SMS Compliance Just Got Harder in 2026 — Here's Why You Need to Care
The landscape is shifting
SMS compliance 2026 isn't a checkbox anymore. It's a liability if you're not dialed in.
The FCC extended the effective date for the TCPA "Revoke-All" rule to January 6, 2026. That extension signals one thing: regulators aren't backing down. States are moving too. Texas enacted new text message marketing laws with updated consent and opt-in requirements that go beyond federal baselines.
What hasn't changed: consent must be collected before sending SMS messages to recipients. Recipients must be given the ability to opt out with clear instructions. Written permission must be obtained before sending marketing text messages. These weren't suggestions before. They're about to carry real teeth.
Non-compliance doesn't just mean fines. It means lawsuits. It means your brand getting dragged into public compliance failures. One bad opt-in form or a contact added without consent can put everything at risk.
Who this applies to
If you're running a DTC brand on Shopify and sending text messages to customers — promos, abandons, updates — you're on the hook. Your SMS opt-in requirements aren't optional. Your TCPA compliance SMS marketing framework isn't a nice-to-have.

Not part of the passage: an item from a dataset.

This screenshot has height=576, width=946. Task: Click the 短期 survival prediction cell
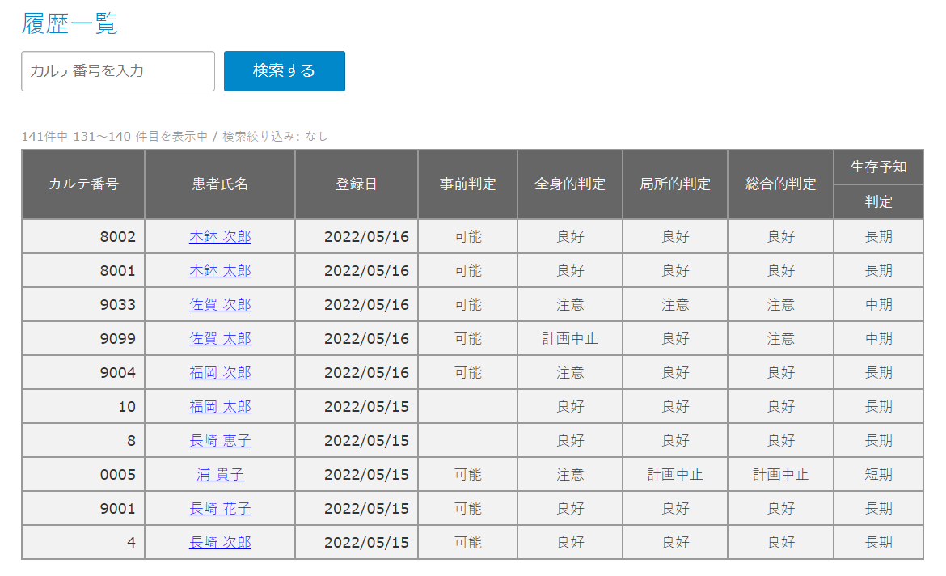point(878,475)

The brands that act now will be protected. The ones waiting will be the test cases.
The TCPA: Your Primary Federal Framework for SMS Marketing
If you're texting customers in the US and you're not thinking about the TCPA, you're playing with fire. Plain and simple.

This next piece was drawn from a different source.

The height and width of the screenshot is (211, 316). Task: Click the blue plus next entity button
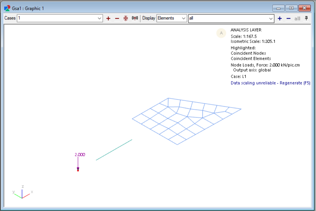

The Telephone Consumer Protection Act remains the primary federal law governing SMS compliance 2026 for every business sending text messages to American consumers. This isn't a suggestion. It's the baseline legal requirement that separates compliant brands from ones facing lawsuits, FCC fines, and reputational damage.
What the TCPA actually requires
Two words: written permission.
Before you send a single marketing text, you must obtain explicit written consent from each recipient. Written permission must be obtained before sending marketing text messages.
This isn't a checkbox on your signup form that lives in fine print. Consent must be collected as an opt-in before texting a customer. Your customer needs to actively say "yes" — not be defaulted into receiving messages.
And when they want out? Recipients must be given the ability to opt out with clear instructions.
The Revoke-All rule extension
Here's what's new and most DTC founders don't know this yet: the FCC pushed the TCPA "Revoke-All" rule effective date to January 6, 2026. This means when a consumer revokes consent, that revocation now applies across every communication channel you use — not just the specific number or list they initially opted into.
Your SMS opt-in requirements just got more complex. Your A2P 10DLC compliance strategy needs to account for this too, because a single revocation impacts your entire customer relationship, not just one campaign.
Ignore this at your peril. Class action TCPA settlements can easily reach six figures.